Es uno de los efectos de la pandemia: la abolición o al menos el cuestionamiento de ese par de besos que los hombres dábamos a las mujeres cuando nos las presentaban o éramos presentados a ellas, o cuando simplemente saludábamos a las que ya conocíamos. Voy a una cena en la que una amiga, X, sostiene que la sustitución del besuqueo por el apretón de manos es «un paso hacia la igualdad de los géneros y el empoderamiento femenino». Según ella, es improcedente, además de insana, esa exteriorización del afecto extendida al mundo de las oficinas y los negocios. Es en ese momento cuando interviene otra asistente a la cena, Z, para rebatirle a X su tesis en el aspecto sanitario: «Yo prefiero que los hombres me den dos besos a que me den esas manos que nunca se sabe qué han estado tocando y que luego van al pan. Cuando veo la cantidad de tíos que salen de los váteres de los bares abrochándose la bragueta, doy por hecho que no se han lavado las manos».

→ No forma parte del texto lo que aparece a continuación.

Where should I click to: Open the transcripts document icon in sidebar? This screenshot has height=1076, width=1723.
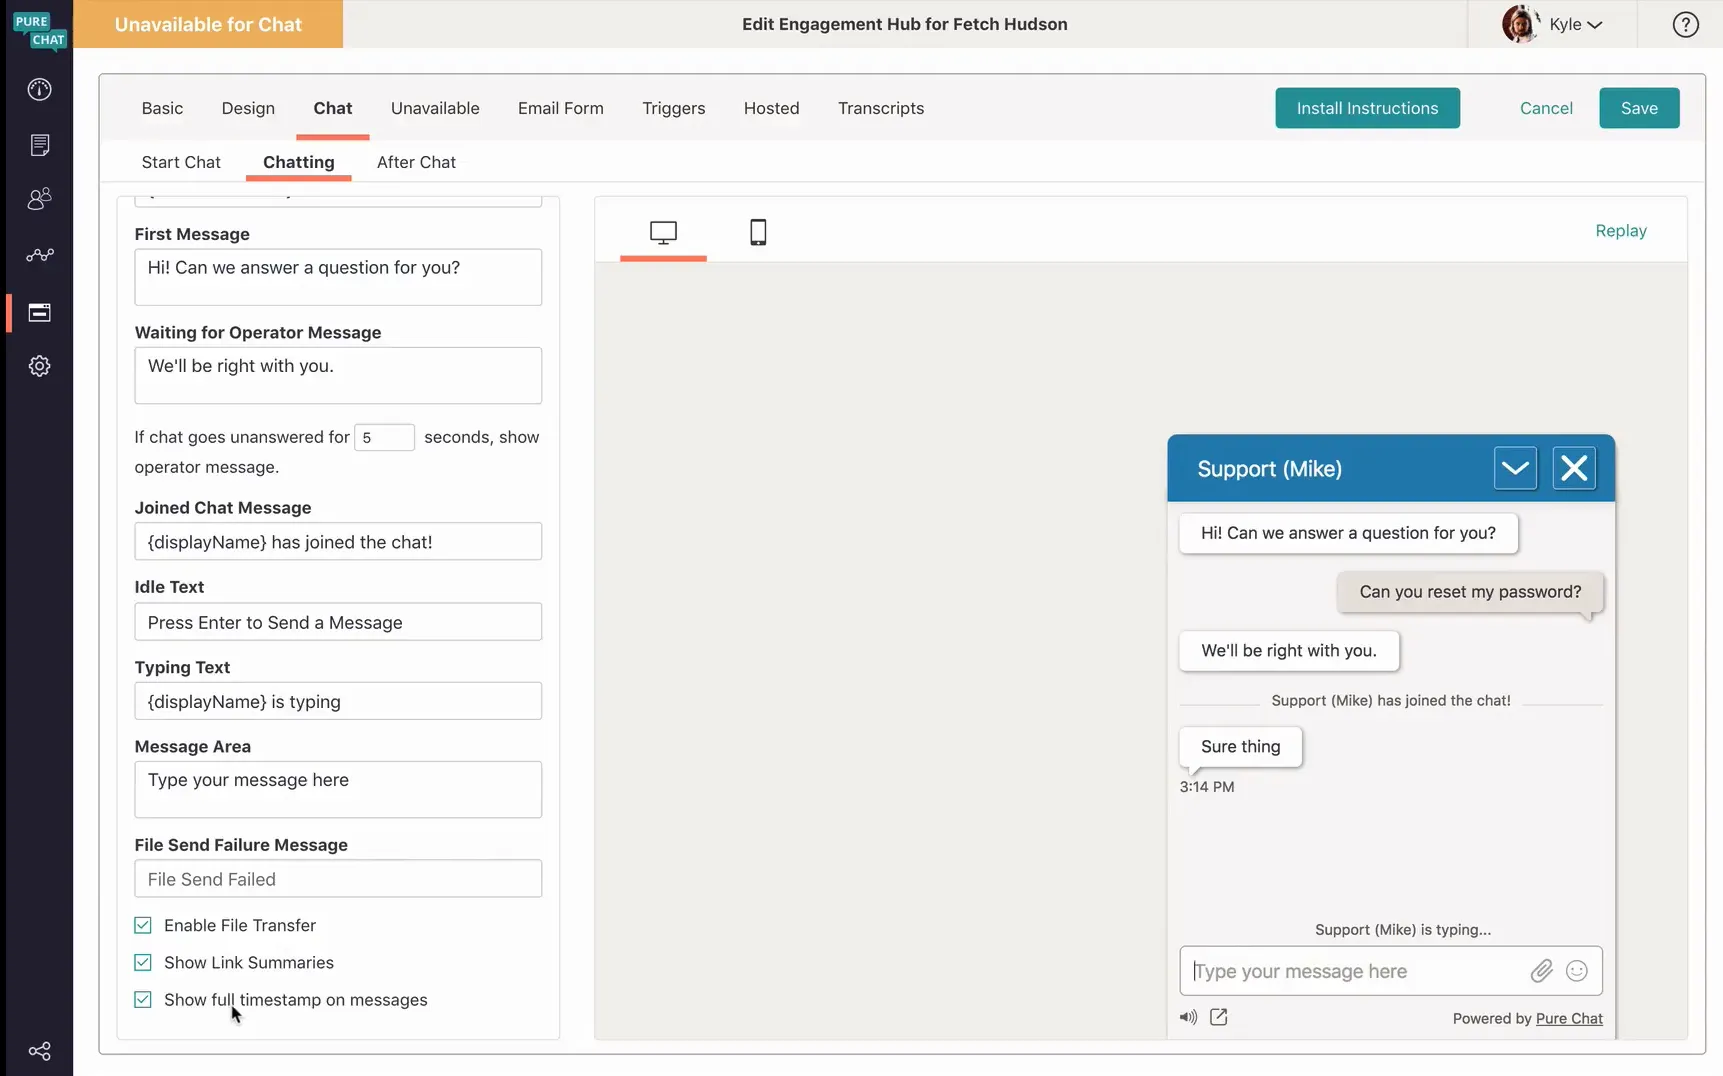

X pone cara de terror porque no había pensado nunca en esa inquietante posibilidad. Su gran paso hacia la igualdad de los hombres y mujeres se acaba de ir al traste en unos segundos y de pronto ve su gozo en un pozo. «Dar la mano a un tipo que sale de los lavabos abrochándose el pantalón -remata Z con saña- no es un hito histórico en la caída del heteropatriarcado, sino un gesto más de sumisión de nuestro sexo al machismo más guarro, clásico y adánico». En ese instante intervengo yo para puntualizar que los varones limpios y civilizados, como es mi caso, también somos víctimas de los marranos de los que habla Z, y que en realidad sería más higiénico que los hombres nos besáramos al saludarnos adoptando esa tradición rusa de la que daban fe en las televisiones los mandatarios soviéticos que políticamente se estaban apuñalando. La verdad es que, según lo digo, reparo en que el beso entre hombres, fuera del ámbito de la familia o de los amigos del alma, tiene en nuestra cultura un aire siniestro: el beso de Judas, el de los mafiosos, el que le dan a Al Pacino en la mano sus esbirros al final de la segunda parte de ‘El Padrino’…

Mientras en nuestra cena X y su manual-feminismo han quedado noqueados por los argumentos de Z, ésta aprovecha para volver al ataque y matizar que el beso en la vida social y en la laboral se limitaba antes de la pandemia a un mero roce de mejillas y ahora, con la pandemia, a un roce de mascarillas. Alguien suelta entonces el tópico de que «la mascarilla ha venido para quedarse». Y uno piensa que resultaría más sencillo y eficaz, aunque menos teatral y vistoso, que sea el gel hidroalcohólico lo que haya venido para quedarse. O una campaña sanitaria a favor del jabón de toda la vida.